My last report generated quite a bit of comment on the local Facebook pages, but no one appreciated the full significance of the decision to allow those 20 ‘affordable’ houses intended for the site alongside the bridleway behind the telephone exchange. Understandable because there was a lot of smoke and mirrors involved in the process because the underlying sensitivity of this site lies in the impact the earlier decision to refuse permission would have had on Council plans for the larger site just yards away to the north.
I can only imagine the panic when the full import of that refusal by that case officer became known to the rest of the planning department. I bet it wasn’t long before the full weight of the more senior principle plannning officers descended on the poor man’s head.
Another refusal for that smaller site, especially on the grounds of “over-development” outlined by earlier Planning Inspectors, would call into question all of Shropshire Council planning department’s plans for the much larger neighbouring site, just a bridleway’s-width away, for 122 houses, a housing development equal to every housing development we’ve seen built here since 2013; that’s another Hitchens Way (58), another Staley Grove (35), another St Peters View (19) and Whittles Close (10).
As I said in April, I was particularly angry that the application repeated assertions about the low impact that those 20 affordable houses will have on the traffic situation at what is LOCALLY (Shropshire Council highways have a different take on things) considered to be one of the most dangerous stretches of road in Highley, both for vehicles and, critically, given the “affordable” category of family housing proposed, young children of school age.

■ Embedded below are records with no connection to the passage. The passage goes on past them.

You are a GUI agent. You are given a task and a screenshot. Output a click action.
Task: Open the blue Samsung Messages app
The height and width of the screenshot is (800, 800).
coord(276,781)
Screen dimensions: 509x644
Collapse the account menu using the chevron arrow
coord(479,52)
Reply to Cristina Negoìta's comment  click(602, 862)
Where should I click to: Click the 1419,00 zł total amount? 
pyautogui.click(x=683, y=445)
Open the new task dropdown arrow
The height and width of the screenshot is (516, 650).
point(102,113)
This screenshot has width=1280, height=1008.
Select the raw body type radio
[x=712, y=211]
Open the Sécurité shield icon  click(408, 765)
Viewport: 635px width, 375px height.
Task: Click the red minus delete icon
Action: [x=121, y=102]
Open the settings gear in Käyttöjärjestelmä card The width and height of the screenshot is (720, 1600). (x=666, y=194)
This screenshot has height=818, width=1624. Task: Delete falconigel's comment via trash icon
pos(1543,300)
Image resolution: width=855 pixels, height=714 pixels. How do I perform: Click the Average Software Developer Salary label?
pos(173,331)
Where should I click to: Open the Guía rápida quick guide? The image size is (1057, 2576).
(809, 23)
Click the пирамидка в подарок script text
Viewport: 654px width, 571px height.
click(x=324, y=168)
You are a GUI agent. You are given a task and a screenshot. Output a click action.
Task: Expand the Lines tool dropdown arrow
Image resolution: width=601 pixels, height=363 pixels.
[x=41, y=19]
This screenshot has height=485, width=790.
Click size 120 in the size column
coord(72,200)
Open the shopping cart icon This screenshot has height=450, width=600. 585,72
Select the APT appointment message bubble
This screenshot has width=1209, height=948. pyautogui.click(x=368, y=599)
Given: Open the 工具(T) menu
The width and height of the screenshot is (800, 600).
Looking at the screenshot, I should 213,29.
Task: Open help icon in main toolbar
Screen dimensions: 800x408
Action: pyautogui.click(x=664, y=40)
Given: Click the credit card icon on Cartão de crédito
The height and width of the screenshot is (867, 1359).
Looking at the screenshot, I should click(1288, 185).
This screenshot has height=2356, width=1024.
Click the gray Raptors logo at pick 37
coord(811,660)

Whilst that assertion of ‘low impact’ persisted throughout the officer and consultee comments on the earlier application for nine bungalows, it acknowledged that the relatively low impact was BECAUSE they were bungalows!
“On the basis that a typical domestic dwelling generates on average 6 vehicle movements per day, the 9 dwellings proposed would generate possibly 54 movements plus any associated with the farm access, although it is noted that the dwellings are bungalows and are likely to be occupied by older people who may not make as many journeys each day.”
But by carefully phrasing his report to committee to emphasise the classification of those 20 houses as “affordable homes” and the site itself as an “exception site” (= outside the development boundary of a settlement) the planning officer assigned to the resubmission over-rode all other considerations, amongst which I’d have to put ‘common sense’. What was also over-ridden and hence this second article on the subject, was the cumulative impact on Highley of that proposal for the 122-house development alongside it, using the same access exiting onto the same bend on the same stretch of road.
On the basis of those official calculations for the amount of traffic generated by one house, “on average 6 vehicle movements per day”, 122 houses would generate “on average” 732 (= 6 x 122) movements “plus any associated with the farm access” to Hazelwells Farm at the other end of the bridleway.
But hey, what the heck am I doing forgetting Tremellen’s First Law of Fundamental Errors, which has do with the disappointment generated by the lack of joined-up thinking being directly proportional to expectation. The greater the expectation, the greater the disappointment when that expectation isn’t met. Silly me.
Back in 2013 I was so naive that I didn’t understand the lack of joined-up thinking behind some of the decisions I saw being made at Shirehall. What was there seemed to follow an agenda that had a beginning and an end but nothing in between. Sleight of hand and tongue, the definition of words that took semantics into the higher realms of deniability was the norm, which sums up the report that the case officer on that application for those 20 houses presented to the planning committee. I can’t wait to see what he does in his report for those 122 houses, I’m sure it’ll be fascinating.